G.C. Un projet politique doit être porté par un discours politique : c’est la raison pour laquelle j’ai souhaité travailler sur un site internet (ndlr : christianguellerin.lecolededesign.com). Ce que je disais il y a 15 ans en matière de stratégie, d’innovation et de management était sujet à controverse alors qu’aujourd’hui tout cela est bien plus admis. Je veux témoigner de l’apport du design sur l’ensemble de la chaîne de valeur, car s’il est compliqué de chiffrer sa contribution économique, il est en revanche beaucoup plus facile de comprendre ce qu’il peut apporter en termes de nouveaux marchés ou de nouvelles propositions de valeur. Au fond, il faut entrer dans une dimension beaucoup plus stratégique et prospective. Il faut également intégrer la dimension managériale avec la capacité du designer de rassembler autour de la table des experts très différents. Le design est un moyen mais est aussi une démarche stratégique, de management et de partage. Il y a peu de discours politique en la matière. On a aussi un autre enjeu  : plus on va travailler sur ce discours-là, plus on a des chances que les designers occupent des positions top stratégiques au sein des entreprises. Il faut donc permettre à nos étudiants de se projeter sur des positions stratégiques. Et puis, ce qui a permis de tout changer, c’est le digital. Avec une application, soit ça marche, soit ça ne marche pas. Quand ça marche, c’est un investissement très faible et donc beaucoup plus de designers sont devenus des entrepreneurs. Il faut passer d’un design thinking à un design doing. Il y a des gens qui militent là-dessus et la doxa n’est pas encore là.

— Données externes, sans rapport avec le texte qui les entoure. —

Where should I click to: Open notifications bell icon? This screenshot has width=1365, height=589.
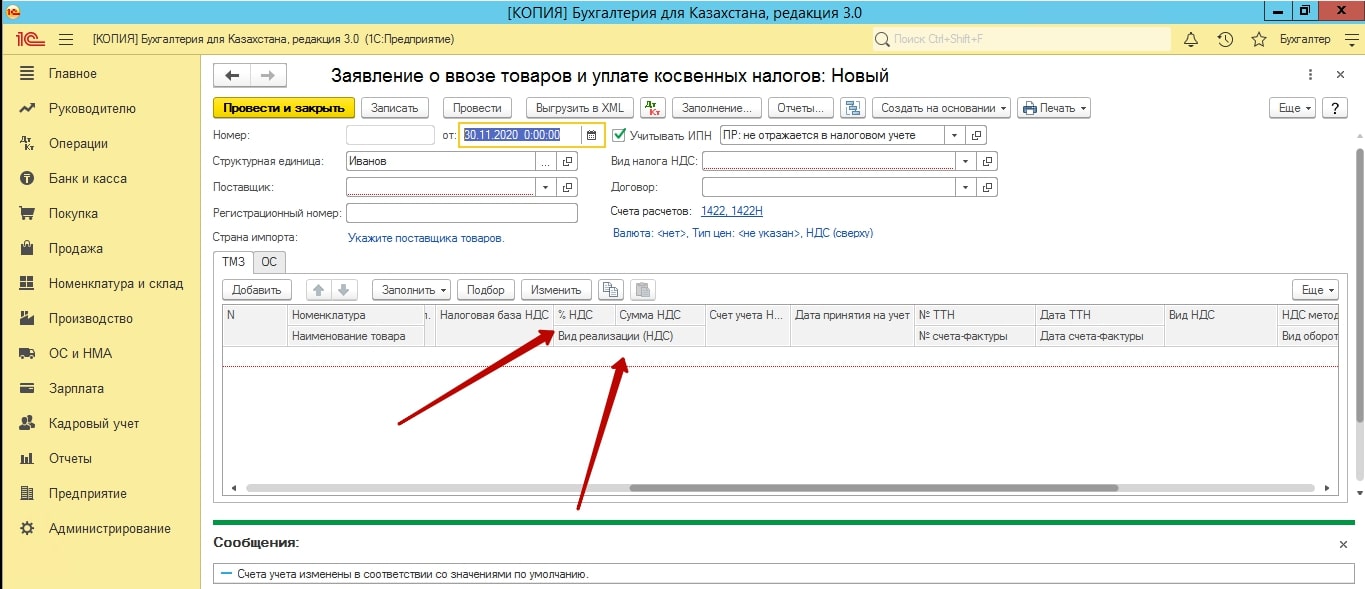(x=1190, y=39)
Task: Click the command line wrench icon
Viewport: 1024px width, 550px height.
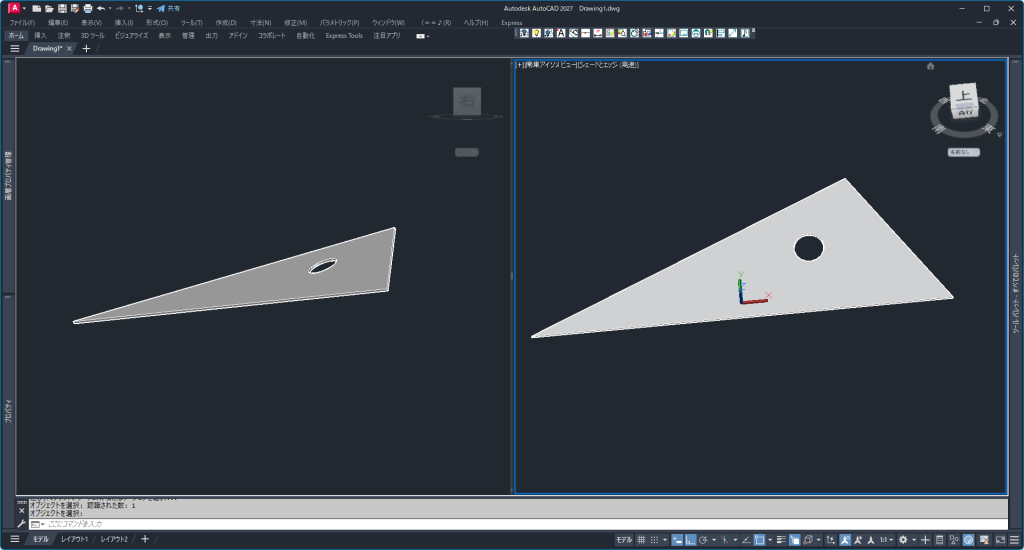Action: tap(22, 524)
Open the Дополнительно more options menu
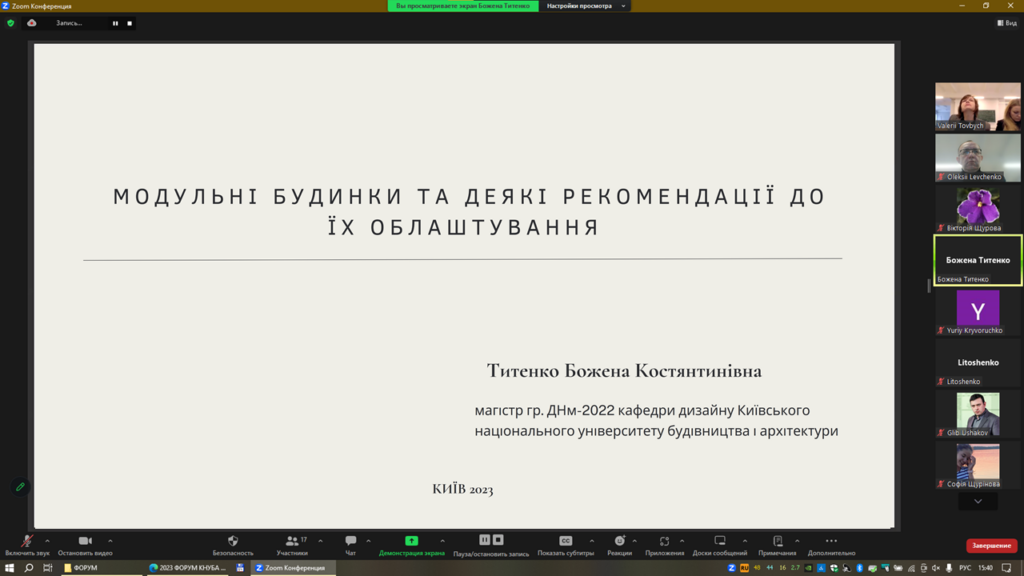The height and width of the screenshot is (576, 1024). [831, 541]
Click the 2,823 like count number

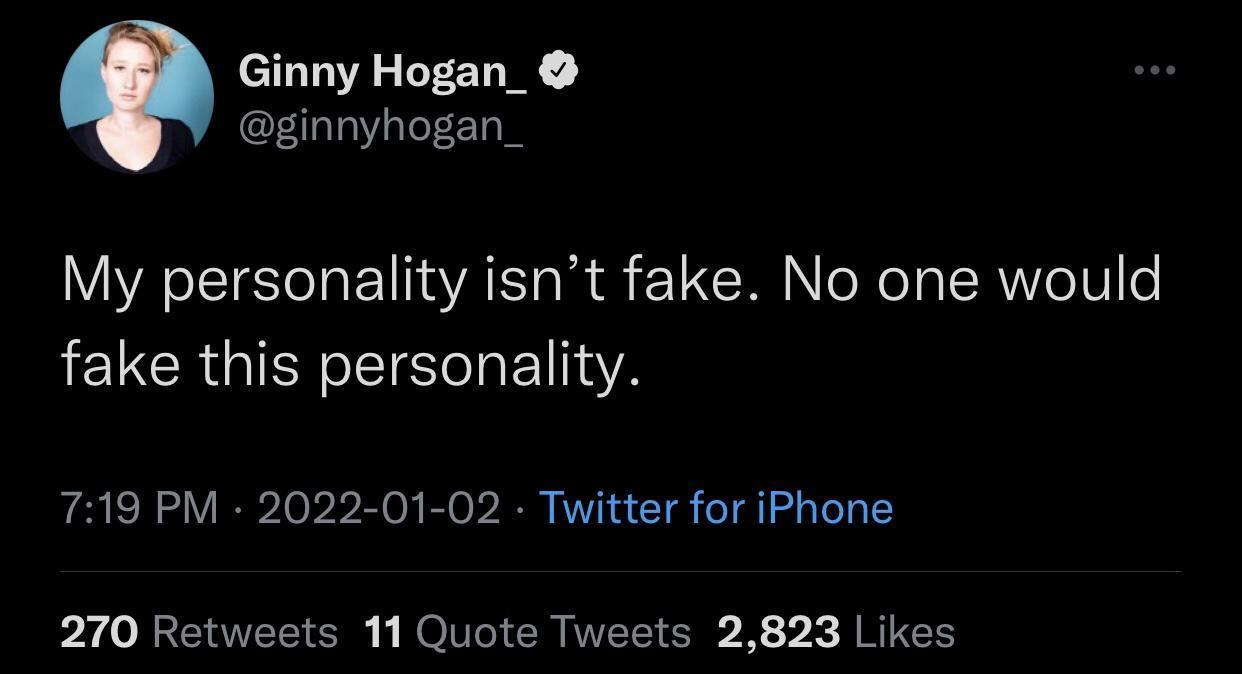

Quelle est votre position sur le Conseil national du design ?
G.C. J’attends de voir réellement ce que cela va donner. C’est déjà bien que les acteurs se soient mis autour de la table, mais il faut voir concrètement à quoi cela va aboutir. Les établissements supérieurs d’enseignement ont une responsabilité majeure. Je déplore cependant que l’on ne va pas beaucoup parler de design dans les discours politiques lors des prochaines élections, alors que le design et l’innovation sont des thèmes centraux.

Un message pour terminer ?
G.C. Je pense que les écoles de design sont devenues les nouvelles écoles de management : elles ont la capacité à mettre toutes les disciplines en résonance pour concevoir le monde de demain en intégrant la dimension économique et sociétal : globalisation des cultures, enjeux écologiques. D’autre part, l’arrivée des robots et de l’intelligence artificielle pose la question de ce que signifie être humain dès lors que les robots sont plus intelligents que nous. Enfin, qu’en est-il de la liberté, égalité et fraternité ? Il y a un vrai enjeu qui est au fond un enjeu écologique – qui n’est pas de sauver la planète, elle sera sauvée de toute façon – mais de sauver l’être humain. Bref les robots nous amènent à revoir notre relation aux gens et aux choses et à trouver le juste équilibre, ce que le designer a toute légitimité à faire mais aussi le devoir de faire. La problématique se pose également avec les avatars – qui seront capables d’aller au-delà de nos propres décisions car ils ont une connaissance exhaustive et permanente de l’ensemble des paramètres. Bref, le contexte sociétal doit interroger le designer. Nous sommes à une période clé au niveau du design et c’est pour cela qu’il faut en faire une discipline stratégique. Top stratégique.